Normalmente os principais atributos são:
Espírito Santo: Pouco corpo e com amargor pronunciado;
Mogiana (São Paulo) : Sabor suave e adocicado, com corpo pronunciado. Aroma frutado e acidez cítrica. Especialmente equilibrado;
Bahia: Bebida leve, adocicada, de acidez regular, pouco corpo e aroma frutado;
Paraná: bebida encorpada e marcante, de acidez regular. Amargor desejável, com finalização prolongada; Cerrado Mineiro: Sabor suave, brando e doce, com corpo e acidez equilibrados;
Sul de Minas: Suave, medianamente encorpado, com acidez pronunciada e pouco amargor.
DICAS ESPECIAIS
Não basta utilizar o melhor grão, você deve combiná-lo com a perfeita moagem para o equipamento que for utilizado, além da água estar na temperatura correta.

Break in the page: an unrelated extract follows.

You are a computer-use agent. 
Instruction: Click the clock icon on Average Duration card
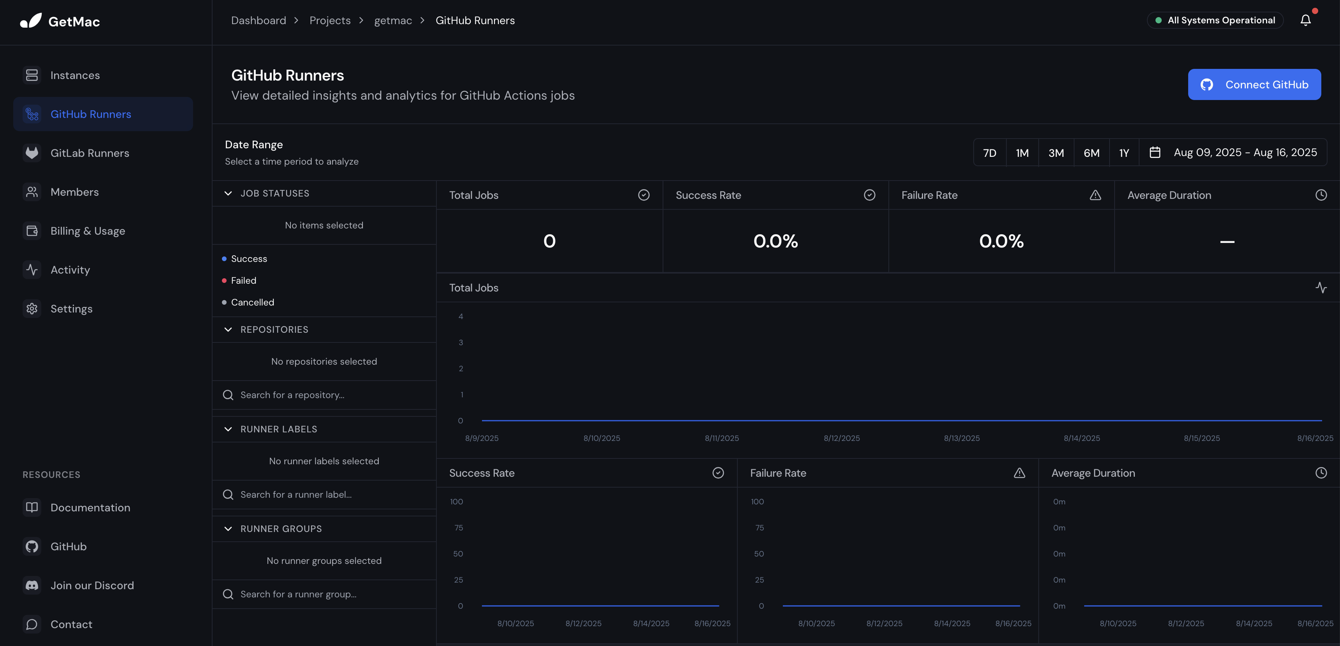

- Faça somente a quantidade de café que for consumir, pois ele vai se deteriorando rapidamente e perdendo aquele sabor agradável de um café fresco; - Escalde o bule que for utilizar, para obter um café bem quente; - A moagem correta é aquela que não permite que a água passe tão depressa e não consiga extrair os grandes atributos do café, e nem tão devagar que resulte num sabor amargo. O tempo ideal, em média, para a extração de um espresso é de 25 a 30 segundos, e de um café de coador é de 4 a 6 minutos;
- Cada forma de extração( coador, máquina de espresso, cafeteira italiana grão, café turco ) exige uma moagem diferente. De forma geral, quando e adquire um café já moído, o fornecedor escolhe a melhor moagem para ressaltar o sabor agradável deste café. Normalmente para coador a moagem deve ser média ou fina. Para espresso, a moagem deve ser média;
- A água utilizada deve ser preferencialmente filtrada ou mineral, e nunca fervente, pois queimaria o café. A temperatura ideal é 90°C, instantes antes de chegar ao ponto de ebulição. Se fervida, deve-se aguardar alguns segundos para utilizá-la;
- Proporção clássica de pó para água: 100g (aproximadamente 8 colheres de sopa) por litro de água para o coador, e 7g por 50ml de água para o espresso. Essas proporções podem variar e a quantidade perfeita ser definida para atender ao seu paladar: se ficar sem sabor, aumente a quantidade de café. Se ficar amargo, diminua a quantidade de pó e o tempo de contato da água com o café;
- Depois de aberto, guarde seu café preferencialmente na geladeira, na própria embalagem bem fechada, ou em um pote usado somente para esse fim, escuro e hermeticamente fechado. Com o passar dos dias, o café sofrerá oxidação naturalmente, e perderá aos poucos seus agradáveis atributos.